══ Supplied records

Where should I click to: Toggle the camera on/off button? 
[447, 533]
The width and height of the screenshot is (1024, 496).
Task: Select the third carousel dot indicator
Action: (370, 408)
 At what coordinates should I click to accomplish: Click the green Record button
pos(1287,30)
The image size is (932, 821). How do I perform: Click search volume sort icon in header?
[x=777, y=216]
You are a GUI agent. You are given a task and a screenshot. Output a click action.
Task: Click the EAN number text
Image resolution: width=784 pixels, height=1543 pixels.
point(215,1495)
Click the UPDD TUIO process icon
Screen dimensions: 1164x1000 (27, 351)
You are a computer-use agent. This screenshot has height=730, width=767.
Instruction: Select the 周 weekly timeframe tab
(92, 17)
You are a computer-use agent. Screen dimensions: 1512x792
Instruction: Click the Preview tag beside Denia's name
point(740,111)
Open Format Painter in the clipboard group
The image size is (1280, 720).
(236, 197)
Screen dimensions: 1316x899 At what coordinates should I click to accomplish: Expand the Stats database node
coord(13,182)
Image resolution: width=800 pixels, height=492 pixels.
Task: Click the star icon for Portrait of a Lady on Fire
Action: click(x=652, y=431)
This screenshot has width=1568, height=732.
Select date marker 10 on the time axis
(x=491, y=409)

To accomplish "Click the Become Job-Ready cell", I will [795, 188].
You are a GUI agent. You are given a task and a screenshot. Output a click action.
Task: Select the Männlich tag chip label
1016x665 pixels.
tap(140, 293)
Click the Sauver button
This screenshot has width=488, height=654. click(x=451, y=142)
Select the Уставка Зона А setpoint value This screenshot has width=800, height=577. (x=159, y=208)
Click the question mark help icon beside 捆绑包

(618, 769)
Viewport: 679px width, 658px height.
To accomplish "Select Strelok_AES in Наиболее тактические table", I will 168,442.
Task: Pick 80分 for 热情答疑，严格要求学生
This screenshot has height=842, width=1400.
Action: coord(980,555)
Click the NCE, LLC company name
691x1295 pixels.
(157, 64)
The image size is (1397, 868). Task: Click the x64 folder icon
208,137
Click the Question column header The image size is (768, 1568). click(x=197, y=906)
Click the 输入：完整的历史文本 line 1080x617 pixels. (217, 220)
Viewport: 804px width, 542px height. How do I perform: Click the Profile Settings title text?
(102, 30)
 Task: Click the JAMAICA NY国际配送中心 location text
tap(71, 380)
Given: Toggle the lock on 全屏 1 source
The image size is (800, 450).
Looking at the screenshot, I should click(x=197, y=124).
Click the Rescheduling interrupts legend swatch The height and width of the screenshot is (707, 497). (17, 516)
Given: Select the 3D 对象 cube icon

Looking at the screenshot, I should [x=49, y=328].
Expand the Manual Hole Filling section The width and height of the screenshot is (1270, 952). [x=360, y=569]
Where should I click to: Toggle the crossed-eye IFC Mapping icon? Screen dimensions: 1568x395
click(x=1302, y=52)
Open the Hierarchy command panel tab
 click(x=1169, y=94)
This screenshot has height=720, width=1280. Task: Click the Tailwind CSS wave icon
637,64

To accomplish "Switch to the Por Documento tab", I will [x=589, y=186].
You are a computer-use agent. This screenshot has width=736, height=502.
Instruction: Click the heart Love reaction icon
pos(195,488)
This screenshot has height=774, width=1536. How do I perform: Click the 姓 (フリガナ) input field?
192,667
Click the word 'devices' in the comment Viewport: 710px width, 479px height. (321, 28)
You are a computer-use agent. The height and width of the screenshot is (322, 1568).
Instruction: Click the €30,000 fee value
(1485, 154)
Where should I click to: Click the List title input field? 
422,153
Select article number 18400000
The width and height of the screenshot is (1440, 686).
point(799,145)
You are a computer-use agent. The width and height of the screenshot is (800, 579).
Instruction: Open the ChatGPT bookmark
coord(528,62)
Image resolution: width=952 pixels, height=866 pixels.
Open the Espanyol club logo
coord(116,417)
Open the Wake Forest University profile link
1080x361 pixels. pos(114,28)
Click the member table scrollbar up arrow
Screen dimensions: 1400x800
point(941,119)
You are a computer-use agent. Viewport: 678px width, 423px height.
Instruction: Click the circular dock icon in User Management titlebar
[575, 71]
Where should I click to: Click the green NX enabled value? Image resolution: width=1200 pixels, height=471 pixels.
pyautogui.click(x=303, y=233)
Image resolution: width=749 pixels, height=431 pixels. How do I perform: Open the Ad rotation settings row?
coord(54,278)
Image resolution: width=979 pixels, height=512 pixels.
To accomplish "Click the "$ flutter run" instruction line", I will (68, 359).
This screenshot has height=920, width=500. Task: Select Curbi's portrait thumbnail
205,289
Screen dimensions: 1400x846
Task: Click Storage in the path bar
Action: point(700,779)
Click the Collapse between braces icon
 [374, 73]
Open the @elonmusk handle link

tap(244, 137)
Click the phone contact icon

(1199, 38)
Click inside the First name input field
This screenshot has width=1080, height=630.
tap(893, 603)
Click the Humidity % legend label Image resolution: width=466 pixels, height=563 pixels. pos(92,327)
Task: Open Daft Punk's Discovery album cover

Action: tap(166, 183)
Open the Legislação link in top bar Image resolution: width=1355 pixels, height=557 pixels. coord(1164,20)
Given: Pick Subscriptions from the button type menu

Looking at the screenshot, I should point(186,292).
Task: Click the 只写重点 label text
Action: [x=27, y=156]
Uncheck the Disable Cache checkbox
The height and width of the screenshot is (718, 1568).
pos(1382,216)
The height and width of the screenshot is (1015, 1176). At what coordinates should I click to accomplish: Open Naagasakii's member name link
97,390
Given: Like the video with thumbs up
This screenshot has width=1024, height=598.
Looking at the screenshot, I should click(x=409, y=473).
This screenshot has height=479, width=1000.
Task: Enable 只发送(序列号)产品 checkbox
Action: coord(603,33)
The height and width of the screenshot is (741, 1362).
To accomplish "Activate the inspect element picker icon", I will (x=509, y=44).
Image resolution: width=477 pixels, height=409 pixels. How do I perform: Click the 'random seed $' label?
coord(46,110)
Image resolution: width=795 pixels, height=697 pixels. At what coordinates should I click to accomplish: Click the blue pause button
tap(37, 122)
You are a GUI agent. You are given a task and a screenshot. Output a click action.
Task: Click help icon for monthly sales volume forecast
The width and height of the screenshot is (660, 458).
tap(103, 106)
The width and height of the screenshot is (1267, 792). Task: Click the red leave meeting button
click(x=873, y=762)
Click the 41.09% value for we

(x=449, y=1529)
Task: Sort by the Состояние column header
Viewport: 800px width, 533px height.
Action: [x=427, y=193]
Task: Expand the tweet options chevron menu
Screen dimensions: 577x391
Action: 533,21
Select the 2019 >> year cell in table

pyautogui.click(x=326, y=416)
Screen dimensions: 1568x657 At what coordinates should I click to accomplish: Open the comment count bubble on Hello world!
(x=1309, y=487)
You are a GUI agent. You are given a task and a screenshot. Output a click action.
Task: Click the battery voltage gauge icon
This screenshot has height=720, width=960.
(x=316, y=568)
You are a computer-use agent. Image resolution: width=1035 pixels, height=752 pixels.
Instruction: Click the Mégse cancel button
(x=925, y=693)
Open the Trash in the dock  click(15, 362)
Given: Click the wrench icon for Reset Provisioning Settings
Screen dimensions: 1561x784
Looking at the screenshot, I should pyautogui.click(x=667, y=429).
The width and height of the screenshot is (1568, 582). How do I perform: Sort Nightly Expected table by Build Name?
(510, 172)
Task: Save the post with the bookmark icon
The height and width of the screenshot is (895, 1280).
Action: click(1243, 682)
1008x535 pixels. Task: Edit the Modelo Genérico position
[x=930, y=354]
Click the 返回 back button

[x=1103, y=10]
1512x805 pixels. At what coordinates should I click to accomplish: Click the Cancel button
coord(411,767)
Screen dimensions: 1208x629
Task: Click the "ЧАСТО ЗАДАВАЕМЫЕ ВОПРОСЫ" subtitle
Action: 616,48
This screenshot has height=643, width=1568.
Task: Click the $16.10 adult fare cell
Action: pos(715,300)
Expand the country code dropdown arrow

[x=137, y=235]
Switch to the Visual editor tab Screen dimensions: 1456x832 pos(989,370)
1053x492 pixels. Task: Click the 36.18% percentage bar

════

▶ [Task goal]: Across the data shown above, how many lines carry the string "computer"? Reply with the figure by itself.

▶ [Solution to this problem]: 7